Dünya genelinde farklı coğrafyalarda yaşayan Çerkesler, 21 Mayıs gününü Çerkes Soykırımı'nın yıl dönümü olarak anıyor. Büyük çoğunluğu açlık ve susuzluktan yolda ölen Çerkesler, sürgünün 156. yılında da unutulmadı. 21 mayıs 1864 yılı, Kafkas halklarının Çarlık Rusya tarafından zorla sürgüne gönderilmesinin başlangıç tarihidir.

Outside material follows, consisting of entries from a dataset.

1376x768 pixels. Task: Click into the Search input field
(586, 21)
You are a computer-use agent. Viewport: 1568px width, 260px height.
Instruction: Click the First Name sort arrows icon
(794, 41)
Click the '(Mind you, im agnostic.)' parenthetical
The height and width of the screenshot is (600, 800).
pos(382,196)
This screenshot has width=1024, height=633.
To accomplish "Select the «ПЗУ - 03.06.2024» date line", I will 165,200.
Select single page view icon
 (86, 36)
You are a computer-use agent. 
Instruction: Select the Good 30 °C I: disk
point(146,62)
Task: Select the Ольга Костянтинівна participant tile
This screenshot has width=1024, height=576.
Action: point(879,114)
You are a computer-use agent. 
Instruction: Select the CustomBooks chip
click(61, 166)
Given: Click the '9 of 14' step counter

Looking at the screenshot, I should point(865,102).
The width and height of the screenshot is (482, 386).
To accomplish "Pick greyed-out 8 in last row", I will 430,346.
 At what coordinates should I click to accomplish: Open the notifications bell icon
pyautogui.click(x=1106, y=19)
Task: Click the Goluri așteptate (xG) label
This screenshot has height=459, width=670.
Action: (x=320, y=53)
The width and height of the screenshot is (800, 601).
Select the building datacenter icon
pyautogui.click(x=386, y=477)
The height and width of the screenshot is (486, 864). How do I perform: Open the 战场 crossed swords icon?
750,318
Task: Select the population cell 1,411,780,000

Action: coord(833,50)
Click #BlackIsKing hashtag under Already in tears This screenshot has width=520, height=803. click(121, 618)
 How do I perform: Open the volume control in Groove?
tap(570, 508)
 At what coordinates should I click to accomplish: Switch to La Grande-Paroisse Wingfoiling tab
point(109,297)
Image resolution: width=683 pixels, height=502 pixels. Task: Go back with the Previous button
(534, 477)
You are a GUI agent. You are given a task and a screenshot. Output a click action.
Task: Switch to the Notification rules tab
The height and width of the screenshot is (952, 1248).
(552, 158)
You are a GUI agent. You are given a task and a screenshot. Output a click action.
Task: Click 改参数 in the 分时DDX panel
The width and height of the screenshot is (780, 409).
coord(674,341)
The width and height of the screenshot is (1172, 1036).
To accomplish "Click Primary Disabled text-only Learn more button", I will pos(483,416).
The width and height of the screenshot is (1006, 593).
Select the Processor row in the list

Çarlık Rusyası’nın, stratejik açıdan önemli gördüğü Kafkasya'dan Çerkes halkını sürgüne göndermesinin üzerinden 156 yıl geçti. Rusya’nın Karadeniz sahiline inme politikası gereği Kuzey Kafkasya’yı ele geçirme amacıyla 1556’dan itibaren başlattığı Kafkas-Rus Çarlığı savaşı 308 yıl sürdü. Tarihin en acı olaylarından olan 'Çerkes sürgünü' ise 156 yıl önce Kafkas halklarının 21 mayıs günü öz yurtlarını terk etmeye zorlanarak, ağır koşullarda büyük kayıplar verdikleri, hüzünle hatırladığımız bir trajedidir.

1,5 MİLYON ÇERKES SÜRGÜNE GÖNDERİLDİ

Çerkeslere soykırım uygulayan ve Kafkas dağlarının iç kesimlerine ilerleyen Ruslar, teslim olanları ya çarlık ordusuna katılma ya da göç etme seçeneğine zorladı. 21 Mayıs 1864’ten itibaren Çerkes toplulukları başta Osmanlı İmparatorluğu olmak üzere dünyanın çeşitli bölgelerine sürgün edildi. Resmi olmayan rakamlara göre 1,5 milyona yakın Çerkes bir ay içinde sürgüne tabi tutulurken yol şartları, salgın hastalıklar, açlık gibi nedenlerden dolayı yaklaşık 500 bin Çerkes, soykırımda hayatını kaybetti. Sürgüne tabi tutulanlar Anapa, Novorossiysk, Gelincik, Soçi, Adler gibi Karadeniz limanlarından gemilere bindirildi ve birçoğu Anadolu’da Ordu, Samsun, Tokat, Amasya, Sinop, Yozgat, Düzce, Adapazarı, Kocaeli’ye yerleştirildi. Çerkeslerin bir kısmı ise Suriye ve Filistin başta olmak üzere Ortadoğu’ya yerleştirildi. Rusya’nın çok önceden planladığı "Çerkes halkını öz vatanlarından sürgün etme operasyonu" adım adım gerçekleştirilen bir eylem olarak değerlendiriliyor. Osmanlı topraklarına bile ulaşamadan binlerce kişinin öldüğü bu soykırım "tarihin en acı olaylarından birisi" olarak nitelendiriliyor. insanlık tarihine kara bir leke olarak geçen Çerkes soykırımı, her yıl Türkiye’de yaşayan Çerkesler tarafından da anılıyor. deniz kenarında "Nart ateşi" yakıp çevresinde "mezar taşı nöbeti" tutulan anma törenleri, "Sürgün Andı" okunması ile sona eriyor.